I Fig. 2 shows the lower casing section 2 with the flange 12 and lying on top of it flange I I of the cover 3. This cover has the deflecting roller 17 at one end. Within the lower casing section 2, the deflecting roller 22 can be seen. Further to fig. 1, at one side of the lower casing section 2, a vacuum pump 25 can be seen which serves to evacuate the chamber 1. The strips 13, 14 and the substrate 6 are moved between the flanges 11, 12.

The detailed drawing in accordance with fig. 3 shows the strips 13, 14 and the substrate 6 squeezed between them.
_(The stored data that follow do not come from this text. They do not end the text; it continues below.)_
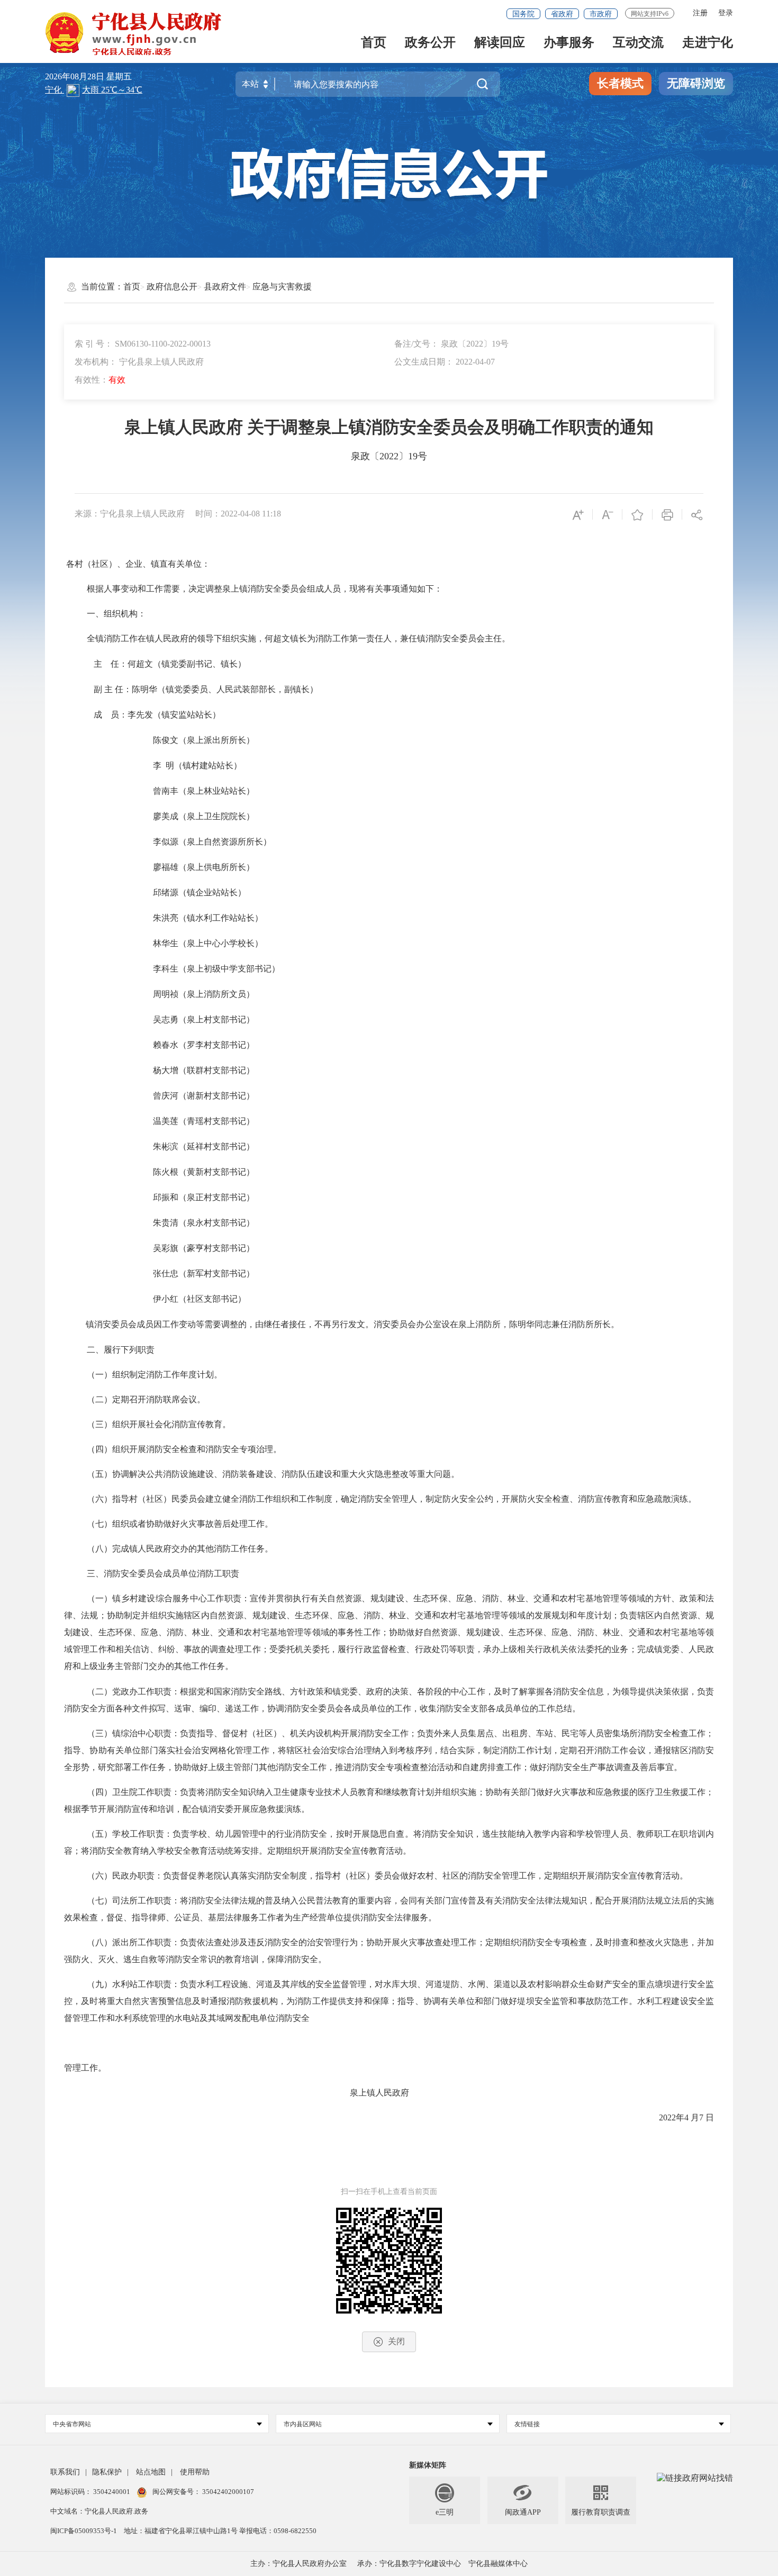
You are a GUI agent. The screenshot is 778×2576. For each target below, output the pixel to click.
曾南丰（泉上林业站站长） (204, 790)
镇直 (159, 563)
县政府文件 (225, 286)
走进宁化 (707, 43)
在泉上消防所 (475, 1324)
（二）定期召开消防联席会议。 (146, 1399)
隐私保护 (107, 2472)
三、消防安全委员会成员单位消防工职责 (163, 1573)
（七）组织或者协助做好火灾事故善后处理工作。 (180, 1523)
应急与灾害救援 (282, 286)
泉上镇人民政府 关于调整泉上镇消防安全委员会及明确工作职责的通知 (389, 427)
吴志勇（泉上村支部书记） (204, 1019)
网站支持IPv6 (649, 13)
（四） (99, 1792)
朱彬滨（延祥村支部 (191, 1146)
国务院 (523, 14)
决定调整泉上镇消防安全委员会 (247, 588)
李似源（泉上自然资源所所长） (212, 841)
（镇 (161, 663)
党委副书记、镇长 (204, 663)
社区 (100, 563)
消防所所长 (589, 1324)
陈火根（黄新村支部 (191, 1171)
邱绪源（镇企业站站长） (199, 892)
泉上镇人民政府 (236, 2092)
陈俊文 (165, 740)
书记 (237, 1070)
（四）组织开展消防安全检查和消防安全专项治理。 (184, 1449)
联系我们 (65, 2472)
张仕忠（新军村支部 (191, 1273)
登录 (725, 13)
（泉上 (191, 740)
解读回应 (499, 43)
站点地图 (151, 2472)
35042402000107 (227, 2492)
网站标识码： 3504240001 (91, 2492)
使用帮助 (195, 2472)
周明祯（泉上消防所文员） (204, 994)
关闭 (396, 2341)
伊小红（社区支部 (187, 1298)
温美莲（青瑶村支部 (191, 1121)
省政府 (562, 14)
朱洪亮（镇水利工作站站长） (208, 917)
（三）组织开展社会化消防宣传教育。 (159, 1424)
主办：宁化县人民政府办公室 (298, 2564)
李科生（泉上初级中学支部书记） (216, 968)
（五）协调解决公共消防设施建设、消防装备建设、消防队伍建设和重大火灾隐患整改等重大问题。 (273, 1474)
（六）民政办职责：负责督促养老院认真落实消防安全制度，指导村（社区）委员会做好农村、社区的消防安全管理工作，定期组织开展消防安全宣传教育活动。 (387, 1875)
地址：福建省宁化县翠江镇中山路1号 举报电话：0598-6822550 (220, 2531)
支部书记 (229, 1044)
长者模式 (620, 83)
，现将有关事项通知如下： (391, 588)
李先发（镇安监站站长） (174, 714)
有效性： (100, 379)
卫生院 (125, 1792)
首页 (373, 43)
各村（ (79, 563)
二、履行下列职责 (121, 1349)
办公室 (428, 1324)
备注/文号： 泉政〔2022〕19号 (451, 343)
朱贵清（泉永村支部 (191, 1222)
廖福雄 (165, 867)
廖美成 (165, 816)
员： (119, 714)
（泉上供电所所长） (216, 867)
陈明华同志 (530, 1324)
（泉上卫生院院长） (216, 816)
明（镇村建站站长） (204, 765)
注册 (700, 13)
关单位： (193, 563)
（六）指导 (108, 1498)
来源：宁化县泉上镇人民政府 (130, 513)
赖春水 (165, 1044)
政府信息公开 (172, 286)
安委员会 (399, 1324)
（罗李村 (195, 1044)
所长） (242, 740)
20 (663, 2117)
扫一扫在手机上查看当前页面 (389, 2192)
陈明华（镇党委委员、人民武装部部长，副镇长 (221, 689)
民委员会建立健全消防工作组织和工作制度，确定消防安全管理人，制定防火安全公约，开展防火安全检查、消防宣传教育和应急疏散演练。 (433, 1498)
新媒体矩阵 (427, 2465)
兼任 (559, 1324)
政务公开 (430, 43)
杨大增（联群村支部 (191, 1070)
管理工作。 (85, 2067)
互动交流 (638, 43)
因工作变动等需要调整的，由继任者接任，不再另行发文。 (263, 1324)
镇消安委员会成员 (119, 1324)
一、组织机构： (116, 613)
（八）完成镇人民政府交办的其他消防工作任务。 (180, 1548)
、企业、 (134, 563)
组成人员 (324, 588)
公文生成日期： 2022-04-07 (444, 361)
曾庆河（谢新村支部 (191, 1095)
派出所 (216, 740)
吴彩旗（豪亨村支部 (191, 1248)
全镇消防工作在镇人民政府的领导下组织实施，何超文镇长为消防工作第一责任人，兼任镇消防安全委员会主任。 (298, 638)
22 (671, 2117)
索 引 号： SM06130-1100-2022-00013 (143, 343)
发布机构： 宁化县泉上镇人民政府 (139, 361)
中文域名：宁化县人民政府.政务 (99, 2511)
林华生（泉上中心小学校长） (208, 943)
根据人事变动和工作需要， (137, 588)
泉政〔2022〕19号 (389, 456)
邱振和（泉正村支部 (191, 1197)
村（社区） (150, 1498)
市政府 (601, 14)
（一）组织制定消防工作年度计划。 (154, 1374)
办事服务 (569, 43)
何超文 (140, 663)
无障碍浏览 (696, 83)
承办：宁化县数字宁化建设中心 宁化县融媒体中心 (442, 2564)
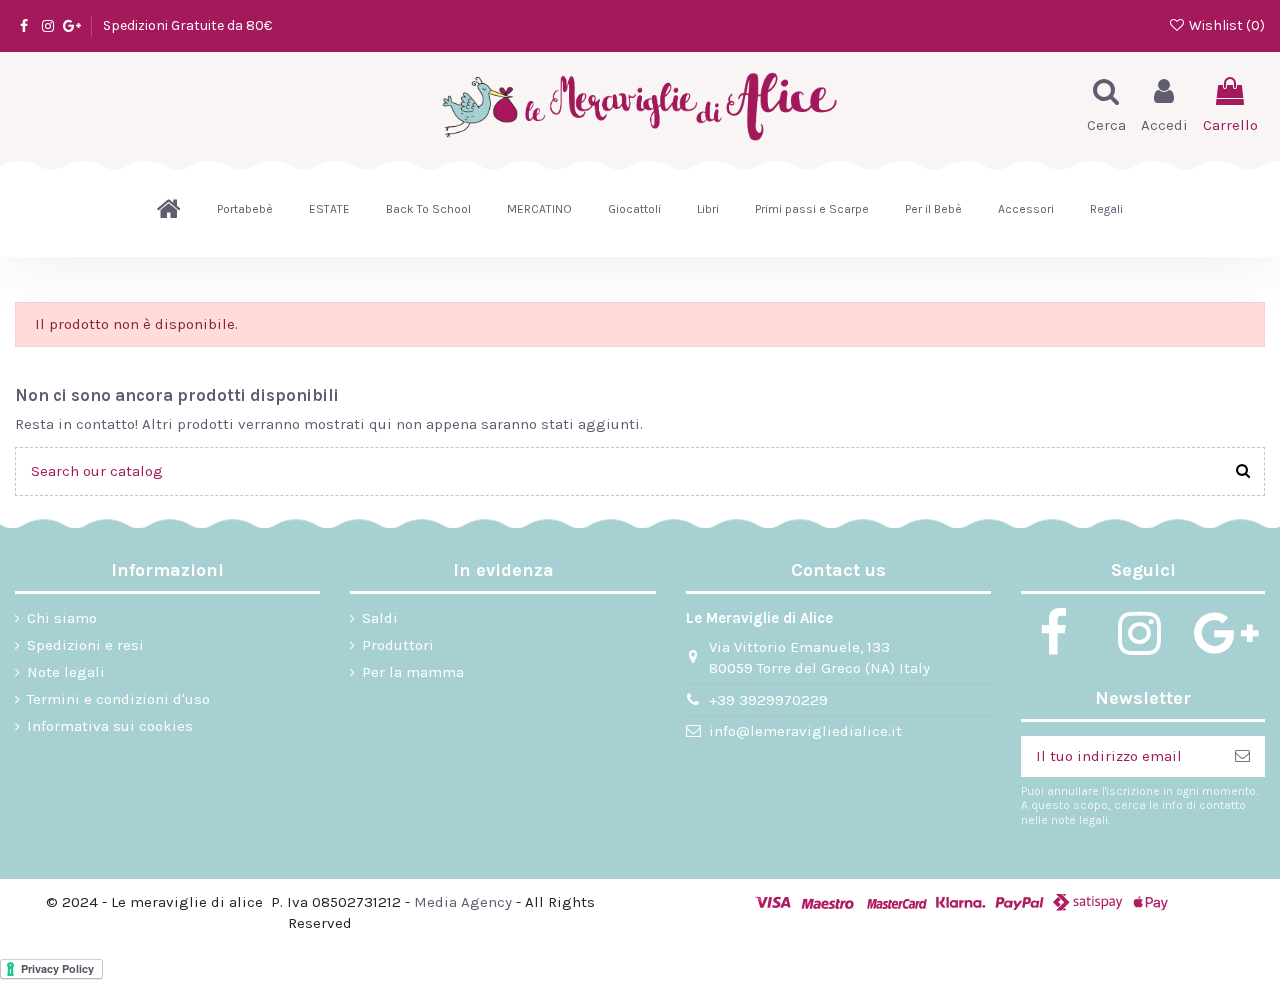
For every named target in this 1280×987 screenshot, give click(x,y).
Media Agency (463, 902)
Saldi (380, 618)
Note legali (66, 672)
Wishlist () (1225, 25)
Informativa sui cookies (110, 726)
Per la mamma (413, 672)
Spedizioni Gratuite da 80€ (187, 25)
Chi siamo (62, 618)
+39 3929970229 (768, 700)
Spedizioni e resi (85, 645)
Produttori (398, 645)
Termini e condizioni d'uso (118, 699)
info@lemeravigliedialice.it (805, 731)
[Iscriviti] (1242, 756)
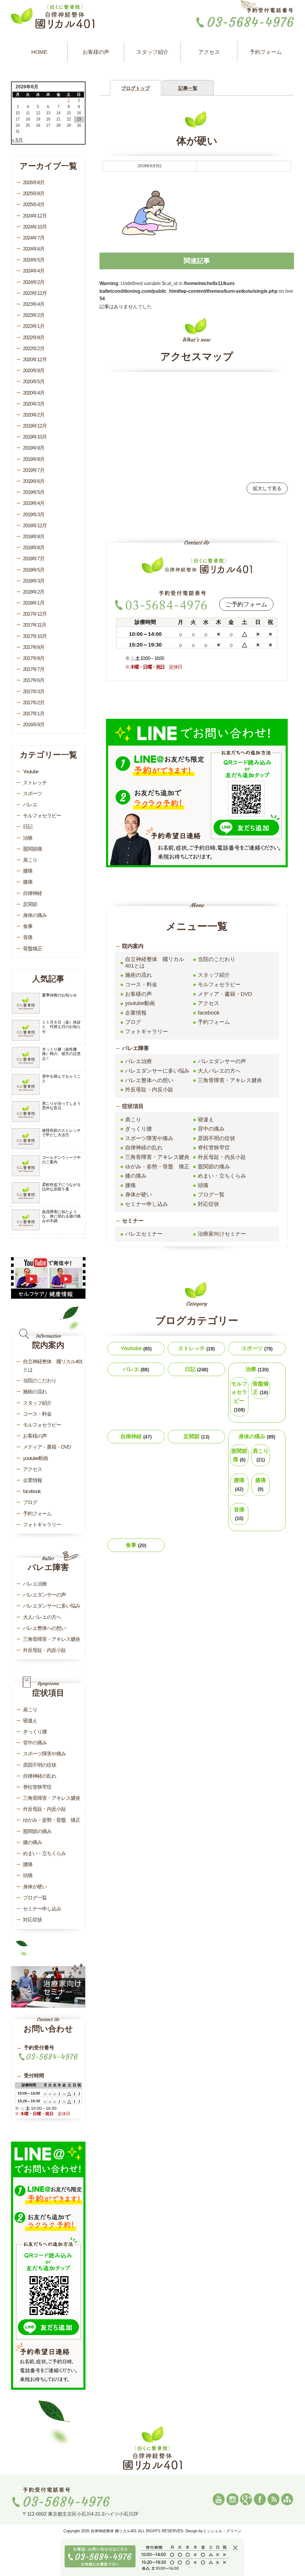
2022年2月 (33, 348)
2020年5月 (33, 381)
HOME (39, 52)
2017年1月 (33, 713)
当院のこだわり (216, 959)
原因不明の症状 (216, 1138)
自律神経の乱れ (144, 1148)
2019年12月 (35, 426)
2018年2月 (33, 592)
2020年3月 (33, 404)
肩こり (133, 1120)
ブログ (133, 1022)
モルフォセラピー (219, 984)
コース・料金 (141, 984)
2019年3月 (33, 514)
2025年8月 (33, 193)
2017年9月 (33, 647)
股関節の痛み (214, 1167)
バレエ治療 (138, 1061)
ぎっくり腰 (138, 1129)
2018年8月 (33, 547)
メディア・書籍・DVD (225, 994)
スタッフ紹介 (152, 52)
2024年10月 (35, 227)
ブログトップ (135, 88)
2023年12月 (35, 293)
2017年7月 (33, 669)
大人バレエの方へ (219, 1071)
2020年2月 (33, 415)
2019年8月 (33, 459)
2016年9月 (33, 724)
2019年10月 (35, 437)
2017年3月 (33, 691)
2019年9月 (33, 448)
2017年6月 (33, 680)
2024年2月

A seal 26 is also shown, by means of which the substrate 6 and the strips 13, 14 are sealed at the transverse sides.

Claims

1. A treatment installation for flat substrates, suitable for vapourdeposition on films, comprising a chamber with at least one opening for transporting a substrate between the exterior of the chamber and its interior, characterised in that the opening (9, 10) is formed of two strips (13, 14) which move substantially synchronously with regard to each other from the exterior of the chamber (1) into its interior, and in that the substrate (6) is positioned between the strips (13, 14), with the side of each strip that faces away from the substrate (6) being in contact with a casing surface (15, 16) so as to form a seal.

2. A treatment installation in accordance with claim 1, characterised in that casing surfaces (15, 16) are provided on two flanges (11, 12) of the casing (1) which are located a small distance apart from each other and project outwards with regard to the chamber (1).

3. A treatment installation in accordance with claims I or 2, characerised in that both strips (13, 14) are continuous bands arranged to circulate about deflecting rollers (17-24).

4. A treatment installation in accordance with at least one of the preceding claims, characterised in that opposed openings (9, 10), are provided, and in that the strips (13, 14) move in a path with one section outside the chamber (1) and with a second section extending from one opening (9) to the other opposite opening (10) through the chamber (1), the strip (14) being guided within the chamber (1) by deflecting rollers (21, 22) away from the substrate (6) around the outside of a treatment device (5) and back against the substrate (6) by further deflecting rollers (23, 24).

5. A treatment installation in accordance with at least one of the preceding claims, characterised in that on each side of the chamber (1) two deflecting rollers (21, 22; 23, 24) are provided and strip (14) is guided from one opening (9) via a deflecting roller (21) to the side of the treatment device (5) and then back to the side of the chamber having opening (9) via the other deflecting roller (22) and from there to the two opposing deflecting rollers (23, 24).

6. A treatment installation in accordance with at least one of the preceding claims, characterised in that at least the strip (13) on the side of the substrate (6), which faces away from the treatment dev ice (5) is made of metal.

7. A treatment installation in accordance with at least one of the preceding claims, characterised in that the chamber (1) has a cover (3) which can be removed from a lower casing section (2) which houses the treatment device (5), the cover (3) having one deflecting roller (17, 19) on each end of the chamber (1) for guiding the strip (13).

8. A treatment installation in accordance with claim 7, characterised in that the cover (3) is arranged in a pivoting manner about an axis (4) running co-axially with respect to the deflecting roller (17).

9. A treatment installation substantially as hereinbefore described with reference to and as shown in the accompanying drawings.